THE DATA:
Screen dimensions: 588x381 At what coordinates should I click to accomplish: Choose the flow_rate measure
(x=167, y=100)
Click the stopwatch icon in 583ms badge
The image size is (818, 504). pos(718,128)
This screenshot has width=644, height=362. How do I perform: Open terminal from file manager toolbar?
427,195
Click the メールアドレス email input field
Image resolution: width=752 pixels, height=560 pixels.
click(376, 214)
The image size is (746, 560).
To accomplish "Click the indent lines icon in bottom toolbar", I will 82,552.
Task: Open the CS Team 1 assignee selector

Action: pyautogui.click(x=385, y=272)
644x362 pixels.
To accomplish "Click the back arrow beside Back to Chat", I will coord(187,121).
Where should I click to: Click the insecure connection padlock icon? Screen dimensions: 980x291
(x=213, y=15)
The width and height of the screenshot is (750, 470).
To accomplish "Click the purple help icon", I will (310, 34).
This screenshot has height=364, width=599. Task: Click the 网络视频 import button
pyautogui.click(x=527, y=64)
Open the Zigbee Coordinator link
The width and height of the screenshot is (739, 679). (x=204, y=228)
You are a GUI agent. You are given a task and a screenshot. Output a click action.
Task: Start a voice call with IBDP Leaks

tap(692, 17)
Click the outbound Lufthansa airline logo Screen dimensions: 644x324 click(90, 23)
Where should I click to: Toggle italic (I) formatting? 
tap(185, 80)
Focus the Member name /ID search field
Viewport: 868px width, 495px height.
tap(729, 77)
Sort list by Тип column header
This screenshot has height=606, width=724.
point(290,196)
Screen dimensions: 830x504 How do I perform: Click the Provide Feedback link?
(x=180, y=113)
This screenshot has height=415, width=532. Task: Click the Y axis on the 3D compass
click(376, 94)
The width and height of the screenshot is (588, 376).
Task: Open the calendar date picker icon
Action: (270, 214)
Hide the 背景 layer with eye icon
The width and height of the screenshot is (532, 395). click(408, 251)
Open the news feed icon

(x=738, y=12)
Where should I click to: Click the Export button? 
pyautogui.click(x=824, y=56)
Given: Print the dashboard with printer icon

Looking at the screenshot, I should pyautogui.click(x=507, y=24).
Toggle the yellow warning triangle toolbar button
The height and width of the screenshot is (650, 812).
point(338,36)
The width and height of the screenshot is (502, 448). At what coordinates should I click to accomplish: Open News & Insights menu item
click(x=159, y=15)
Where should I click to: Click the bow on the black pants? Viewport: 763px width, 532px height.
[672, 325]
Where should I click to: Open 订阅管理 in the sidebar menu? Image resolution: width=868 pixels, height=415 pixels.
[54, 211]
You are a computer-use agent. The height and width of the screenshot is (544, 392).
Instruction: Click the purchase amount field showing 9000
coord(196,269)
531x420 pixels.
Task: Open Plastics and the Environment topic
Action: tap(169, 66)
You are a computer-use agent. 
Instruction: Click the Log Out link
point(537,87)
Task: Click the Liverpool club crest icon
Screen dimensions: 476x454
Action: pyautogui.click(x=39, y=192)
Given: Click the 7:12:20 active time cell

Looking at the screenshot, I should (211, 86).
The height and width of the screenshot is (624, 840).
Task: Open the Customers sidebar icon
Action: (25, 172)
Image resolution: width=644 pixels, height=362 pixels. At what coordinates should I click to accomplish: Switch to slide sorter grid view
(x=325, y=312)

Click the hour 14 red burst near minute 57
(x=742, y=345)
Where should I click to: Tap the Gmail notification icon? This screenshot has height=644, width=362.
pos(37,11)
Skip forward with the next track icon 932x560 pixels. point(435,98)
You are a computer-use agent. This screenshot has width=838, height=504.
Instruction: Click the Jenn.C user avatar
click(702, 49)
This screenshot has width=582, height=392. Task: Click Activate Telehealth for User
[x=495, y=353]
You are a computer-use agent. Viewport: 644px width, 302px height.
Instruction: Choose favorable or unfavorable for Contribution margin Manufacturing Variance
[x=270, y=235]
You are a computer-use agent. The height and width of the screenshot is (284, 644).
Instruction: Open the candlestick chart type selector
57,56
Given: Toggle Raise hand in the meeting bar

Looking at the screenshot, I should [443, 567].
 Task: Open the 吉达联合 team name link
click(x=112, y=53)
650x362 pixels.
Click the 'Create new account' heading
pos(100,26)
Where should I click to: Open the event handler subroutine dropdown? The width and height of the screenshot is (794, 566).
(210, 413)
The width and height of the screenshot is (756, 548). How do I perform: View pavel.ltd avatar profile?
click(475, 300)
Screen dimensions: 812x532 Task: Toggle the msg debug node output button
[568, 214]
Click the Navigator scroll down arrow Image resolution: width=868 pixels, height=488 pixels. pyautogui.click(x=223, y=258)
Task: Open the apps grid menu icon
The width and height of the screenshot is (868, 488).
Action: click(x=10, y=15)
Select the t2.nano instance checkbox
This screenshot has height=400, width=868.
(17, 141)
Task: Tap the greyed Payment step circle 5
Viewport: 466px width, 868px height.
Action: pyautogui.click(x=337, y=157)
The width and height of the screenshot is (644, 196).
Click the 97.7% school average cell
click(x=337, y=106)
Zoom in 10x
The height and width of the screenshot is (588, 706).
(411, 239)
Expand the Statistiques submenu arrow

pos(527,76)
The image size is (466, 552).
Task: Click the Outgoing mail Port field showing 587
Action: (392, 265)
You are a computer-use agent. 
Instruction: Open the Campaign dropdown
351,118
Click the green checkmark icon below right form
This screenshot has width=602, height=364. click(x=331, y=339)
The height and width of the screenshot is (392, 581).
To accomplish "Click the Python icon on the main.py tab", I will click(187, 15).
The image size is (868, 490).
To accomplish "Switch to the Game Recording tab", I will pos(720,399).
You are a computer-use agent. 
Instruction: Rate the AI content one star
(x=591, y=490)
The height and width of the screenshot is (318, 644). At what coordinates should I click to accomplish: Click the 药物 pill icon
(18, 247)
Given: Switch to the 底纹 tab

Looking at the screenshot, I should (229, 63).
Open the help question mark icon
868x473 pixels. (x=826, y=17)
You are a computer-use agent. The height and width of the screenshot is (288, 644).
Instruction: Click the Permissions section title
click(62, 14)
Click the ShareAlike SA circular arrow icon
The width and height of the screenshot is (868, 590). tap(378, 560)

TASK:
Make an exact copy of all the lines above.

YOUR RESPONSE:
Screen dimensions: 588x381 At what coordinates should I click to accomplish: Choose the flow_rate measure
(x=167, y=100)
Click the stopwatch icon in 583ms badge
The image size is (818, 504). pos(718,128)
This screenshot has width=644, height=362. How do I perform: Open terminal from file manager toolbar?
427,195
Click the メールアドレス email input field
Image resolution: width=752 pixels, height=560 pixels.
click(376, 214)
The image size is (746, 560).
To accomplish "Click the indent lines icon in bottom toolbar", I will 82,552.
Task: Open the CS Team 1 assignee selector

Action: pyautogui.click(x=385, y=272)
644x362 pixels.
To accomplish "Click the back arrow beside Back to Chat", I will coord(187,121).
Where should I click to: Click the insecure connection padlock icon? Screen dimensions: 980x291
(x=213, y=15)
The width and height of the screenshot is (750, 470).
To accomplish "Click the purple help icon", I will (310, 34).
This screenshot has height=364, width=599. Task: Click the 网络视频 import button
pyautogui.click(x=527, y=64)
Open the Zigbee Coordinator link
The width and height of the screenshot is (739, 679). (x=204, y=228)
You are a GUI agent. You are given a task and a screenshot. Output a click action.
Task: Start a voice call with IBDP Leaks

tap(692, 17)
Click the outbound Lufthansa airline logo Screen dimensions: 644x324 click(90, 23)
Where should I click to: Toggle italic (I) formatting? 
tap(185, 80)
Focus the Member name /ID search field
Viewport: 868px width, 495px height.
tap(729, 77)
Sort list by Тип column header
This screenshot has height=606, width=724.
point(290,196)
Screen dimensions: 830x504 How do I perform: Click the Provide Feedback link?
(x=180, y=113)
This screenshot has height=415, width=532. Task: Click the Y axis on the 3D compass
click(376, 94)
The width and height of the screenshot is (588, 376).
Task: Open the calendar date picker icon
Action: (270, 214)
Hide the 背景 layer with eye icon
The width and height of the screenshot is (532, 395). click(408, 251)
Open the news feed icon

(x=738, y=12)
Where should I click to: Click the Export button? 
pyautogui.click(x=824, y=56)
Given: Print the dashboard with printer icon

Looking at the screenshot, I should pyautogui.click(x=507, y=24).
Toggle the yellow warning triangle toolbar button
The height and width of the screenshot is (650, 812).
point(338,36)
The width and height of the screenshot is (502, 448). At what coordinates should I click to accomplish: Open News & Insights menu item
click(x=159, y=15)
Where should I click to: Click the bow on the black pants? Viewport: 763px width, 532px height.
[672, 325]
Where should I click to: Open 订阅管理 in the sidebar menu? Image resolution: width=868 pixels, height=415 pixels.
[54, 211]
You are a computer-use agent. The height and width of the screenshot is (544, 392).
Instruction: Click the purchase amount field showing 9000
coord(196,269)
531x420 pixels.
Task: Open Plastics and the Environment topic
Action: tap(169, 66)
You are a computer-use agent. 
Instruction: Click the Log Out link
point(537,87)
Task: Click the Liverpool club crest icon
Screen dimensions: 476x454
Action: pyautogui.click(x=39, y=192)
Given: Click the 7:12:20 active time cell

Looking at the screenshot, I should (211, 86).
The height and width of the screenshot is (624, 840).
Task: Open the Customers sidebar icon
Action: (25, 172)
Image resolution: width=644 pixels, height=362 pixels. At what coordinates should I click to accomplish: Switch to slide sorter grid view
(x=325, y=312)

Click the hour 14 red burst near minute 57
(x=742, y=345)
Where should I click to: Tap the Gmail notification icon? This screenshot has height=644, width=362.
pos(37,11)
Skip forward with the next track icon 932x560 pixels. point(435,98)
You are a computer-use agent. This screenshot has width=838, height=504.
Instruction: Click the Jenn.C user avatar
click(702, 49)
This screenshot has width=582, height=392. Task: Click Activate Telehealth for User
[x=495, y=353]
You are a computer-use agent. Viewport: 644px width, 302px height.
Instruction: Choose favorable or unfavorable for Contribution margin Manufacturing Variance
[x=270, y=235]
You are a computer-use agent. The height and width of the screenshot is (284, 644).
Instruction: Open the candlestick chart type selector
57,56
Given: Toggle Raise hand in the meeting bar

Looking at the screenshot, I should [443, 567].
 Task: Open the 吉达联合 team name link
click(x=112, y=53)
650x362 pixels.
Click the 'Create new account' heading
pos(100,26)
Where should I click to: Open the event handler subroutine dropdown? The width and height of the screenshot is (794, 566).
(210, 413)
The width and height of the screenshot is (756, 548). How do I perform: View pavel.ltd avatar profile?
click(475, 300)
Screen dimensions: 812x532 Task: Toggle the msg debug node output button
[568, 214]
Click the Navigator scroll down arrow Image resolution: width=868 pixels, height=488 pixels. pyautogui.click(x=223, y=258)
Task: Open the apps grid menu icon
The width and height of the screenshot is (868, 488).
Action: click(x=10, y=15)
Select the t2.nano instance checkbox
This screenshot has height=400, width=868.
(17, 141)
Task: Tap the greyed Payment step circle 5
Viewport: 466px width, 868px height.
Action: pyautogui.click(x=337, y=157)
The width and height of the screenshot is (644, 196).
Click the 97.7% school average cell
click(x=337, y=106)
Zoom in 10x
The height and width of the screenshot is (588, 706).
(411, 239)
Expand the Statistiques submenu arrow

pos(527,76)
The image size is (466, 552).
Task: Click the Outgoing mail Port field showing 587
Action: (392, 265)
You are a computer-use agent. 
Instruction: Open the Campaign dropdown
351,118
Click the green checkmark icon below right form
This screenshot has width=602, height=364. click(x=331, y=339)
The height and width of the screenshot is (392, 581).
To accomplish "Click the Python icon on the main.py tab", I will click(187, 15).
The image size is (868, 490).
To accomplish "Switch to the Game Recording tab", I will pos(720,399).
You are a computer-use agent. 
Instruction: Rate the AI content one star
(x=591, y=490)
The height and width of the screenshot is (318, 644). At what coordinates should I click to accomplish: Click the 药物 pill icon
(18, 247)
Given: Switch to the 底纹 tab

Looking at the screenshot, I should (229, 63).
Open the help question mark icon
868x473 pixels. (x=826, y=17)
You are a computer-use agent. The height and width of the screenshot is (288, 644).
Instruction: Click the Permissions section title
click(62, 14)
Click the ShareAlike SA circular arrow icon
The width and height of the screenshot is (868, 590). tap(378, 560)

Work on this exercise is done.